### [ACTIVITY 1]
In the essay on evolution as an American controversy, on what dates is the writer scheduled to take part in the symposium in the historic Scopes Trial Courtroom?
### [ACTIVITY 2]
From the essay on evolution as an American controversy, output the passage from "How evolution became" up to and including "1925 Scopes Trial.".
### [ACTIVITY 3]
Decide whether each statement agrees with the essay on evolution as an American controversy. Answer yes or no for each, and quote the deciding words.
(a) The commemorative events for the trial are described at the Scopes100 site.
(b) The writer shares the view that scientific approaches to humanity's history and religious traditions are rigidly antagonistic.
(c) The Scopes Trial was the first of many flareups of conflict involving people of faith, school boards, legislatures, scientists and educators.

#### QUOTED PASSAGE

How evolution became a uniquely American controversy
Setting the stage for the battle over classroom teaching as I prepare for the centennial of the 1925 Scopes Trial.
Next month I’ll be heading to Dayton, Tennessee, for the centennial of the “Trial of the Century”, the case of Tennessee v. Scopes. The good people of Dayton and the Rhea County Historical Society are putting on a weeklong series of events to commemorate the trial, described at the Scopes100 site. As part of the events, they’ve invited me to come and share the current picture of human evolutionary science. On July 16 and 17 I’ll be part of a symposium taking place in the historic Scopes Trial Courtroom.
I’m really looking forward to this event. With the rapid changes in the science of human origins, I’ve got a lot to talk about!
The Scopes Trial defined a turning point in the social history of evolutionary science. It was the first of many flareups of conflict among people of faith, school boards and legislatures, scientists and educators. With this history of conflict, many of my colleagues in anthropology and biology see a rigid antagonism between scientific approaches to humanity’s history and religious traditions.
I don’t really share that point of view.

########
#### RECORDS PROVIDED

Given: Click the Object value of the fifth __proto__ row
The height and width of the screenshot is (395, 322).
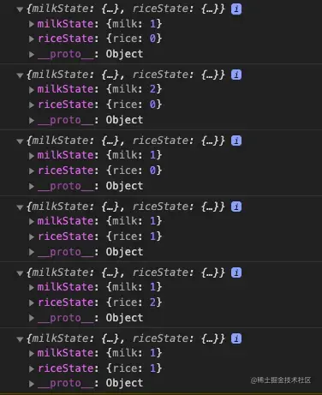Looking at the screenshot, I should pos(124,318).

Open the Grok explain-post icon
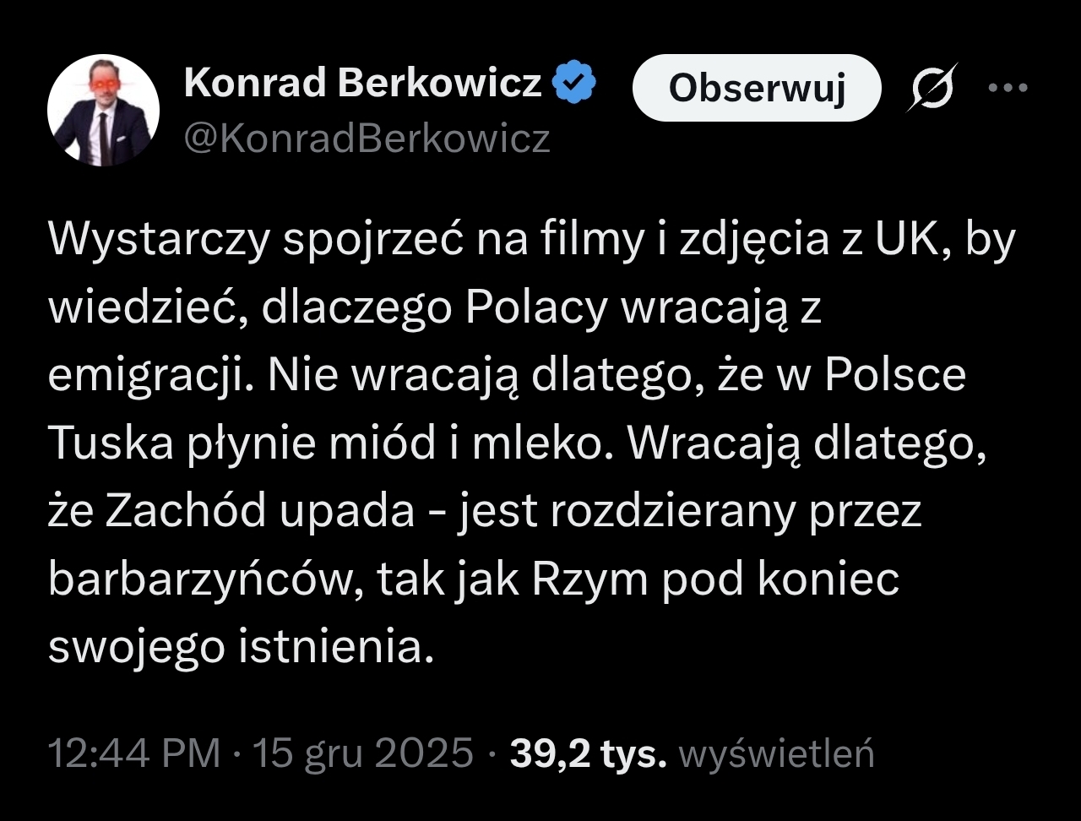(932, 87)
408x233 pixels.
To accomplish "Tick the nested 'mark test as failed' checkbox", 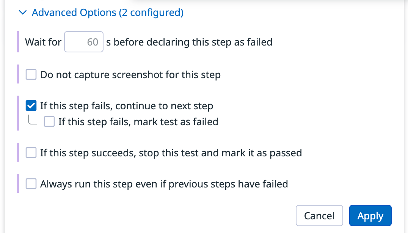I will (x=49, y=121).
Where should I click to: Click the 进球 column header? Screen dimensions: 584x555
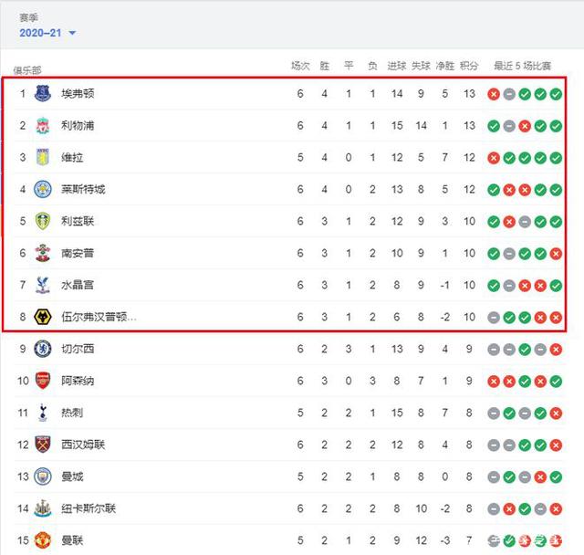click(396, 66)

########
#### RECORDS PROVIDED

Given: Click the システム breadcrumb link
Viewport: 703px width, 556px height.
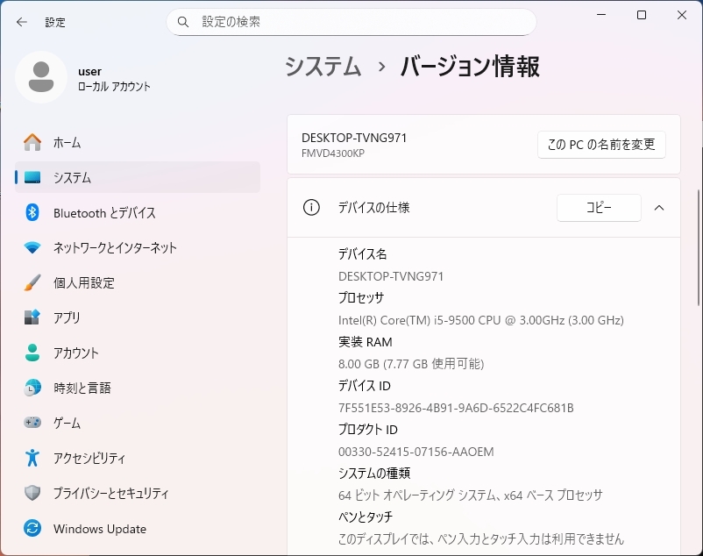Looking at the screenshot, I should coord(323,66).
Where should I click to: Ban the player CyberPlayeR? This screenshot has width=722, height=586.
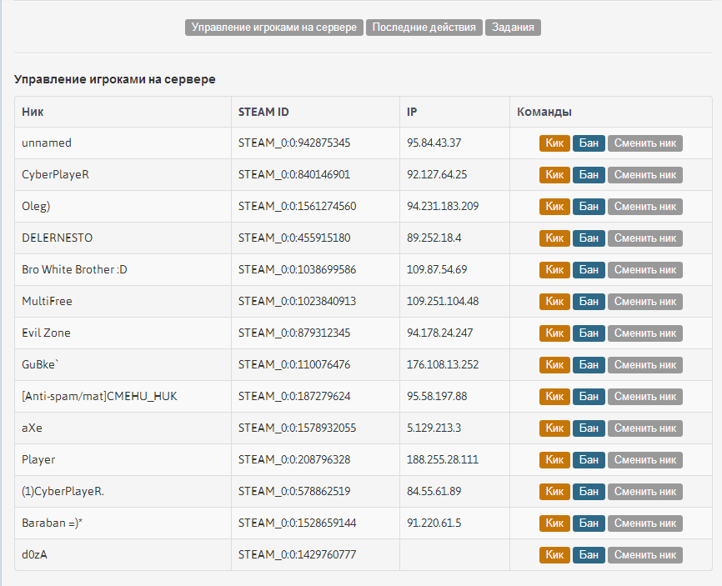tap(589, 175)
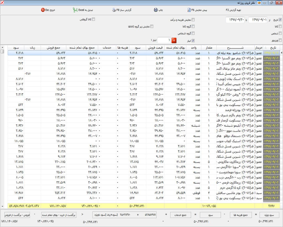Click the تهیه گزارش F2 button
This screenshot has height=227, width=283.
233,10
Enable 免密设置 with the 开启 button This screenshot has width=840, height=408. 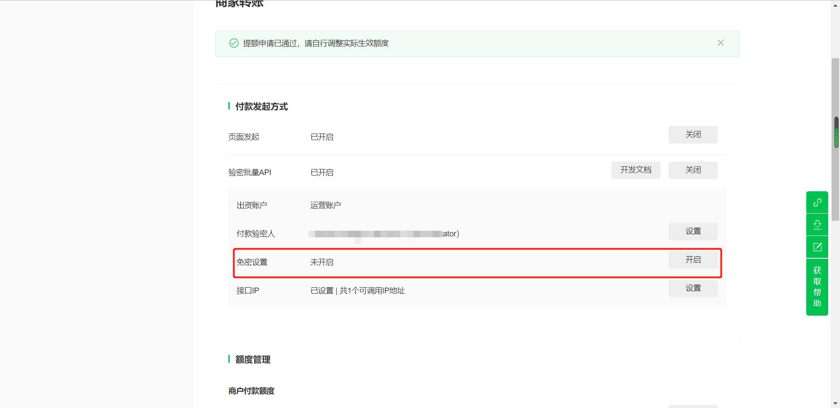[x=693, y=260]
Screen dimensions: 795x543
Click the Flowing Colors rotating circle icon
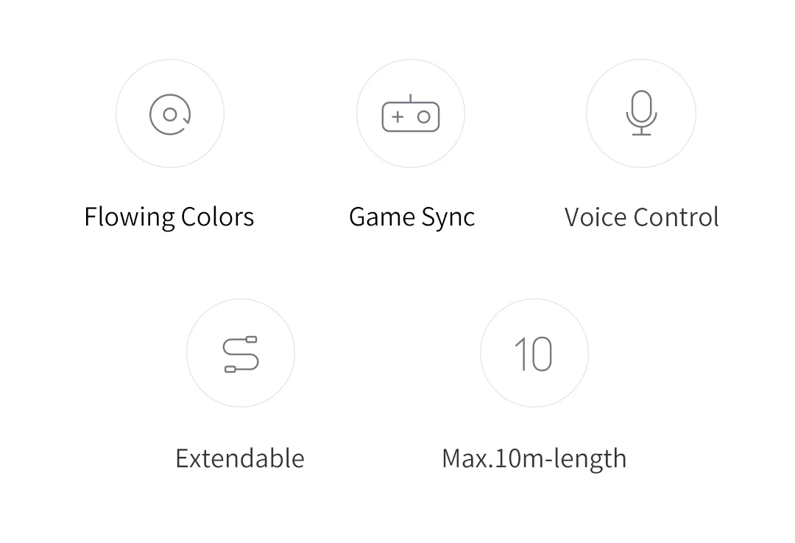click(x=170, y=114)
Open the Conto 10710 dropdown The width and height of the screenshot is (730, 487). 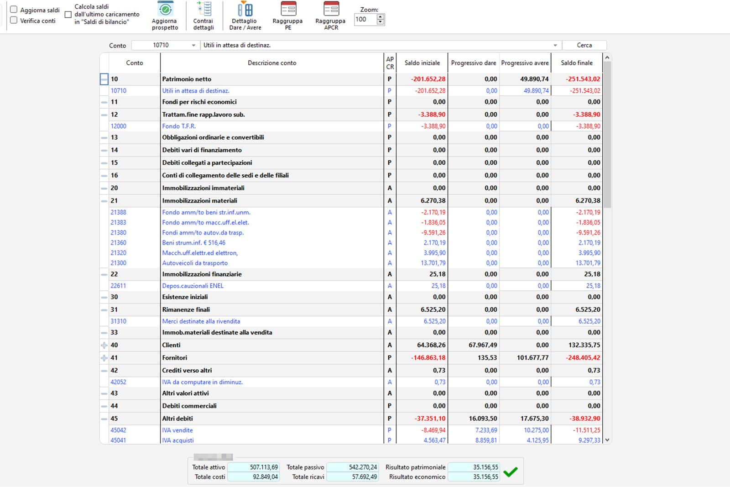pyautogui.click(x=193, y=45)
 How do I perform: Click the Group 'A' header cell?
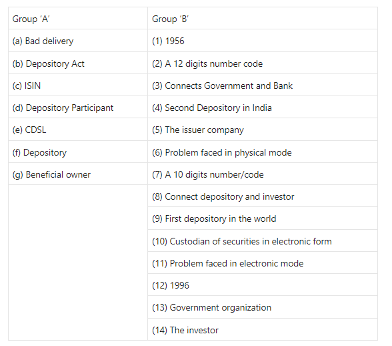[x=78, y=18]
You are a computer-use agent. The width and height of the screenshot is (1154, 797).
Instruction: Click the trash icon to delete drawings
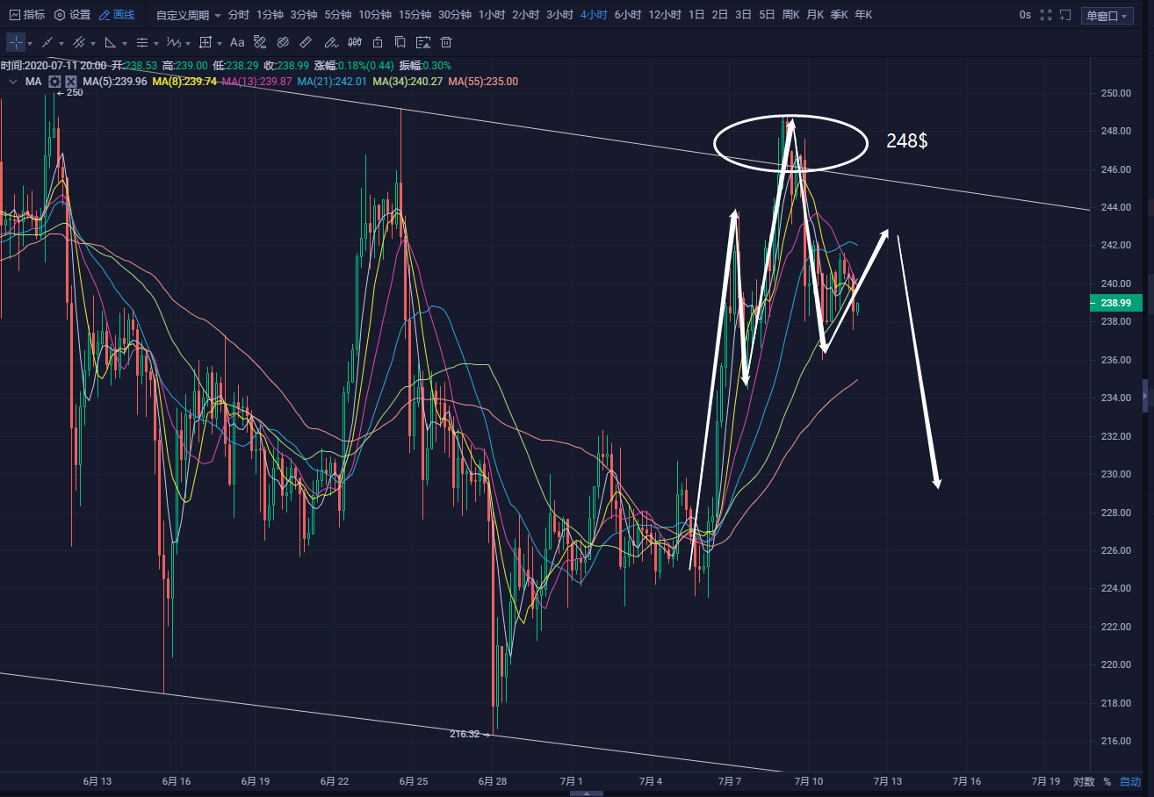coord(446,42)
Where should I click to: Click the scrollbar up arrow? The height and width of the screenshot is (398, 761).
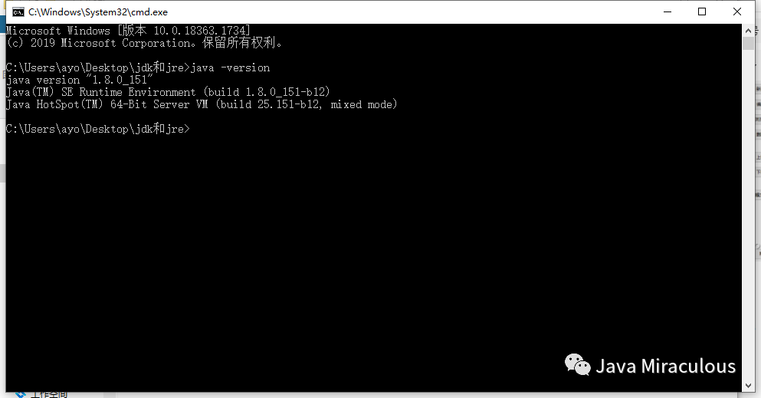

########
#### RECORDS PROVIDED

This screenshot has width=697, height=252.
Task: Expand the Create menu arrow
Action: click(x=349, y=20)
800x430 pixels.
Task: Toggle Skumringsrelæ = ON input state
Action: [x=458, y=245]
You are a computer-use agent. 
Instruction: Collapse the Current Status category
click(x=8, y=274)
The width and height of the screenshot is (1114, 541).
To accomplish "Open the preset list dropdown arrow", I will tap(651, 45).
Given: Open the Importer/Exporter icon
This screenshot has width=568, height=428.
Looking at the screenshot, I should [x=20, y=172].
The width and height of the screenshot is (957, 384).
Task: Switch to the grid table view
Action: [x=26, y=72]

########

### [EXERCISE ANSWER 1]
July 16 and 17

### [EXERCISE ANSWER 2]
How evolution became a uniquely American controversy
Setting the stage for the battle over classroom teaching as I prepare for the centennial of the 1925 Scopes Trial.

### [EXERCISE ANSWER 3]
(a) Yes: "described at the Scopes100 site"
(b) No: "I don’t really share that point of view."
(c) Yes: "It was the first of many flareups of conflict"